It actually sounds like you might need 2 new nics. The negotation between 100 Mbps vs. 1 Gbps is solely between the nic and the switch, not the 2 nics. If both are not working at 1 Gbps then that indicates a problem. You are using a gigabit swtich to connect everything together right?
Anyways, with your server going up to 100% cpu utilization like that it's probably a good idea to get new nic for that for sure if performance is at all important to you. You also might want to use a program like iozone to measure actual file transfer performance, not just raw network performance like iperf measures.
No, its xover cable.... its cat5e cable thats not that old and only about 5metres long. If i force them to 1000 Mb/s yet they only actually connect at 100Mb/s I would have thought this would have been reported when it connects, at the moment is say "Connected at 1Gb/s"
Regardless If im getting 100% cpu at less then 100Mb/s then obviously the NIC in Server SUX (Dam cheap trademe equipment). Any recommended brands?.
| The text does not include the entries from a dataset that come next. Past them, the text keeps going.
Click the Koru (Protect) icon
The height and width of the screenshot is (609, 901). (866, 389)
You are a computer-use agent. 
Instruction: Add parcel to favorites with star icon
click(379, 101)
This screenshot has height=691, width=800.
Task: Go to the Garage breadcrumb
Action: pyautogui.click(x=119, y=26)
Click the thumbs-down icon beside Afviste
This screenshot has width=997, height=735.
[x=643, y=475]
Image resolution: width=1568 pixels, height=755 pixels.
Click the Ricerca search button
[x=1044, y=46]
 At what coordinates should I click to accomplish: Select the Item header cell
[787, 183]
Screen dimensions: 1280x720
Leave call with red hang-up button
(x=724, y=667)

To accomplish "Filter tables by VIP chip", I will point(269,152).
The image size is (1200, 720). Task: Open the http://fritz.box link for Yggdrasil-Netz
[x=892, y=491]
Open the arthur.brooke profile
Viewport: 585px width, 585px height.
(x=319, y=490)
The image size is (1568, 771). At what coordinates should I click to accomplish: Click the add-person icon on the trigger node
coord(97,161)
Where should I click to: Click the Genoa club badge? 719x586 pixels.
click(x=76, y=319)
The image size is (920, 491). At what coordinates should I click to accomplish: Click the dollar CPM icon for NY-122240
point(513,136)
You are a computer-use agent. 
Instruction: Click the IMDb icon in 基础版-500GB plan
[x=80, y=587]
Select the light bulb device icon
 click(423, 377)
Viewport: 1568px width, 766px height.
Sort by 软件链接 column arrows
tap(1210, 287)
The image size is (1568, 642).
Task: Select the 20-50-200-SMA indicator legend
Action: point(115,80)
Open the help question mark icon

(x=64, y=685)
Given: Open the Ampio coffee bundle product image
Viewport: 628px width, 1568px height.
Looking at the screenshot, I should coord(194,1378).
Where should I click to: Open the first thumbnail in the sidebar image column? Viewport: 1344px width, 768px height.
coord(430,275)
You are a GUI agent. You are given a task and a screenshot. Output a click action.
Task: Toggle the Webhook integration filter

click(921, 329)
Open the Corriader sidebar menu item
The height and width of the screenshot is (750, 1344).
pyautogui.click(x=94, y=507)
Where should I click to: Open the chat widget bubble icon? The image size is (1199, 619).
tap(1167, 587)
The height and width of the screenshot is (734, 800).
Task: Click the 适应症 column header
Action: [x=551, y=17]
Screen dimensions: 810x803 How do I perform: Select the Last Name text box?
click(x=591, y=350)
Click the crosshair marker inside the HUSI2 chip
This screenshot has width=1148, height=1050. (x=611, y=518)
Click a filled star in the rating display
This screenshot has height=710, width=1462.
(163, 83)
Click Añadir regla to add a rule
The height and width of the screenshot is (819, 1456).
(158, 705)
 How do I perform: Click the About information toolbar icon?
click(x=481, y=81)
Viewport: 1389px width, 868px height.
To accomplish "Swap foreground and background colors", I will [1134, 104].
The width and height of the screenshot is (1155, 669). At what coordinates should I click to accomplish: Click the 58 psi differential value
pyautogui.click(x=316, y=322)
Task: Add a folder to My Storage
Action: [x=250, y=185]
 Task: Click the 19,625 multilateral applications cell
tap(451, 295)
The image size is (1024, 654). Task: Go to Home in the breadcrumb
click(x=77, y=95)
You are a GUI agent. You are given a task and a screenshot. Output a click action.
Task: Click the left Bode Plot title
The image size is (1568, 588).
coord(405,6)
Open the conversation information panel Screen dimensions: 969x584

Currently its fast enough to stream divx but very slow if im transferring files, and no possibility of real time DVD burning, which doing the sums with GigaE was possible, one of the reasons I decided to buy a card for my server
I'm not at all sure that gigabit supports the use of a crossover cable (though it probably does), and secondly you'd need to crossover all pairs, not just green and orange, but blue and brown as well. Make sure your cable is doing this, and get your hands on a switch if you can, even if it's just to test. See if you can get your nics correctly working automatically at 1 Gbps, then start worrying about CPU usage and performance.
Oh and if you do decide to get a nic, get an intel pro 1000 series, really any of them.
MT has been replaced by GT, and these are both for traditional PCI slots, and PT is for PCI-express slots. Any of these are great cards.
Hrrm, I may not be a networking expert but I thought that if you were directly connecting two computers then you were supposed to use a xover cable? Are newer cards smart enough to work out they are connected to another NIC instead of a hub/switch?
Filterer: Are newer cards smart enough to work out they are connected to another NIC instead of a hub/switch?
Nope. They just send out their sending pairs and listen on the receiving pairs, hence the need to make a crossover cable to make it work at all. For gigabit you'd at least have to make a special crossover cable that crosses both sets of pairs. In normal 100 Mbit ethernet only 2 of the 4 pairs are used, so a normal crossover cable that you purchase or make according to standard instructions only crosses these 2 pairs and leaves the others as straight through, so if you try to use one to connect 2 gigabit nics they won't be able to talk on all 4 pairs like gigabit requires, forcing them to drop back to 100 Mbit. Like I said, you at least need to use a "total" crossover cable to get gigabit working without a switch, but it might not work even then.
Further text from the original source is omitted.